SIPI FALLS; THE SCENIC PLACES OF UGANDA – UGANDA SAFARI NEWS
Noted to be among the most picturesque sites sought after on Uganda Safaris and tours, the Sipi Falls lies to the East of Uganda on the slopes of Mount Elgon close to the border of Kenya.
Politically, the Sipi Falls lies in the district of Kapchworwa and its access involves traversing other impressive Uganda tour landscapes including River Nile and the lush swamps and rice plantations of Iganga among others. But Sipi Falls can as well be accessed from the north if the travelers are connecting from the Uganda Safari tour destination of Kidepo Valley National Park.
Drawing its waters from the famous Elgon Mountain which was at one time the tallest mountain in Africa before it was reduced to the eighth position by denudation forces, Sipi Falls is such a fascinating feature with sprinkling crystal clear waters falling in three separate ways deriving a magical scenic landscape that has always lured the traveling world including those on a safari in Uganda into a state of remarkable excitement.

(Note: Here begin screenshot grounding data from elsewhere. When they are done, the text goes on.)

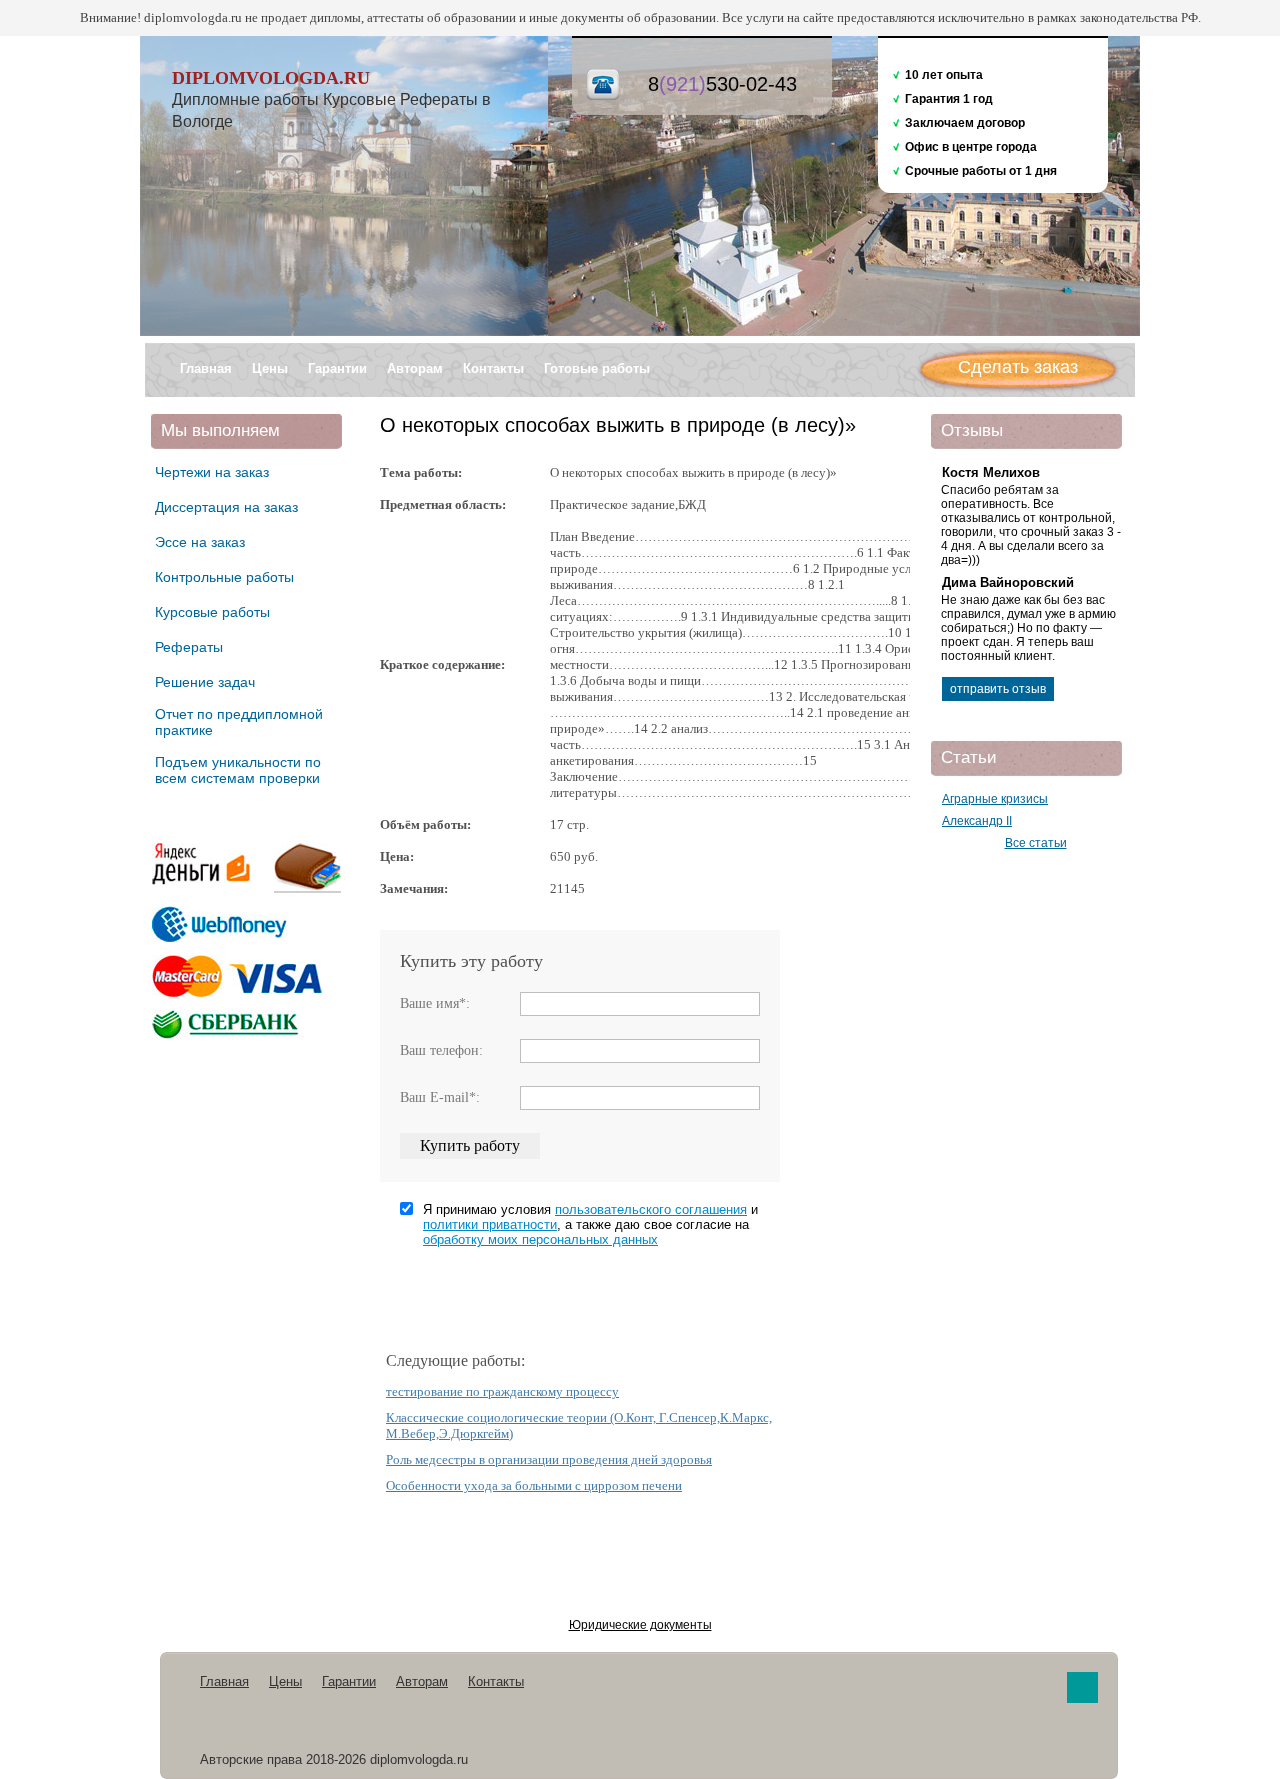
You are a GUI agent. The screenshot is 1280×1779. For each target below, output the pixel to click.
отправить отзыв (998, 689)
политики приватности (490, 1224)
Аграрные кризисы (995, 799)
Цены (270, 368)
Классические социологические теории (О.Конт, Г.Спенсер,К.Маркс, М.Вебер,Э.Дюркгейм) (579, 1425)
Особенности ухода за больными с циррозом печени (534, 1485)
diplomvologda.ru (271, 78)
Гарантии (337, 368)
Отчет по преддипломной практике (239, 722)
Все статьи (1036, 843)
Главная (206, 368)
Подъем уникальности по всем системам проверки (238, 770)
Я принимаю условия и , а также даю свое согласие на (590, 1224)
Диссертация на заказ (226, 507)
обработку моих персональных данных (540, 1239)
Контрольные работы (224, 577)
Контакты (493, 368)
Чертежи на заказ (212, 472)
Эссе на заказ (200, 542)
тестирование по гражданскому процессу (502, 1391)
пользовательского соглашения (651, 1209)
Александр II (977, 821)
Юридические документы (640, 1625)
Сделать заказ (1018, 367)
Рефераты (189, 647)
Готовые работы (597, 368)
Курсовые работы (212, 612)
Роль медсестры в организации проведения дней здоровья (549, 1459)
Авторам (415, 368)
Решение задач (205, 682)
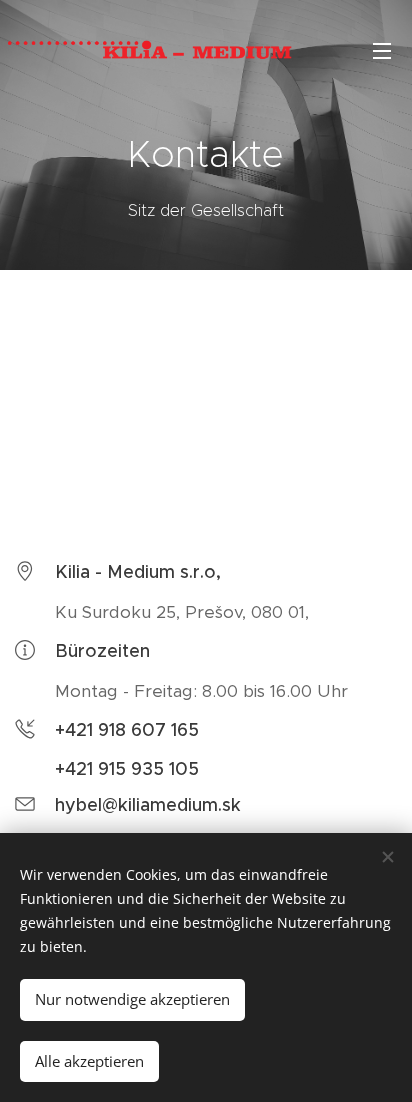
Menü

Hiking the Sipi Falls is a popular activity in the region and this can be done both inside the Mount Elgon National Park under the guidance of the Uganda Wildlife Authority rangers and outside the park following a community route under the guidance of local guides. The trek to the falls is very exciting presenting great views of Karamoja plains, Mount Elgon slopes, Lake Kyoga – the second largest fresh water lake in Uganda and the Bagisu farmlands.
The area around Sipi Falls has a range of accommodation facilities providing overnight stay for the travelers on safaris to Uganda in their respective categories including Luxury, Midrange and Budget. The lodges include; Sipi River Lodge, Sipi Falls Lodge, Lacam Lodge, Crown’s Nest Camp site and Rose’s Last Chance among others.
Besides the Sipi Falls hike, the visitors can also engage in other exciting activities including; abseiling, Rob’s rolling rock and 14 bolted sport route climb not forgetting the Coffee tours in the Bagisu Community.
The falls derive the name from an indigenous plant species called Sep that grows along the banks of the river similar to a wild banana and has a medical attachment as it is used to treat fever and measles.